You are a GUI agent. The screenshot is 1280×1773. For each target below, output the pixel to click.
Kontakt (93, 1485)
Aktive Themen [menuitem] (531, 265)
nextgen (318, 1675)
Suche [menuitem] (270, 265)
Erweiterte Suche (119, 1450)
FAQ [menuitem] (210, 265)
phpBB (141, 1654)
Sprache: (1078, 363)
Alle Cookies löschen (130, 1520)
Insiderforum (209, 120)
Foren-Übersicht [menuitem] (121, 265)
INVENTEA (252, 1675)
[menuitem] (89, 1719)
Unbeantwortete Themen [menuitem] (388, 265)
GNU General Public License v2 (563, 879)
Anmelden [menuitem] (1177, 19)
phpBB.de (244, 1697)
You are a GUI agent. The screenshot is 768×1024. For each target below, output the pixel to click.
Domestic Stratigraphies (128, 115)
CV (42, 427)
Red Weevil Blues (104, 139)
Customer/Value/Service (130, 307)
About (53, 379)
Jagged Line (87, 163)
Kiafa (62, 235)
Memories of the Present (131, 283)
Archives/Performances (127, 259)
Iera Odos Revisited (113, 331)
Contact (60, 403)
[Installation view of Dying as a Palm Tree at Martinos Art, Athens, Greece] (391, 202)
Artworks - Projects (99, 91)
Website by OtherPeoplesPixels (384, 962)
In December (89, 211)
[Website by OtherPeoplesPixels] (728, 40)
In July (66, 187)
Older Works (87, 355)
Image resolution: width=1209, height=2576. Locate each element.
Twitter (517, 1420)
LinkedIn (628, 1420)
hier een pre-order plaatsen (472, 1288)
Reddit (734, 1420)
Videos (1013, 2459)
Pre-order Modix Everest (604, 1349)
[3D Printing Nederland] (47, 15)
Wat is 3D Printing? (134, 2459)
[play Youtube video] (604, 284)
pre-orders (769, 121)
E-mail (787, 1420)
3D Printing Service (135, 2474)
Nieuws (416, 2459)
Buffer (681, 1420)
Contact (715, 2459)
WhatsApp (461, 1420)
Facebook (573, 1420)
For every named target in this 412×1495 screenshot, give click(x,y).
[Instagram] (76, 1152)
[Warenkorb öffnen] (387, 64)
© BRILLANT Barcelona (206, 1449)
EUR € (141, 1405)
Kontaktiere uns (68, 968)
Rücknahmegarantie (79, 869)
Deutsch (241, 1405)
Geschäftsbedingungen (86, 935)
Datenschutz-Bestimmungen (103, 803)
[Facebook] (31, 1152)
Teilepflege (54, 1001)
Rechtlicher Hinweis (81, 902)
================================
TASK ITEM:
From the entries, copy every line in which the string "each" can be found.

SOLUTION:
You are a GUI agent. The screenshot is 1280×1773. For each target below, output the pixel to click.
You are a GUI agent. The screenshot is 768×1024. For each target below, output the pixel to click.
Image resolution: width=1209, height=2576. Locate each element.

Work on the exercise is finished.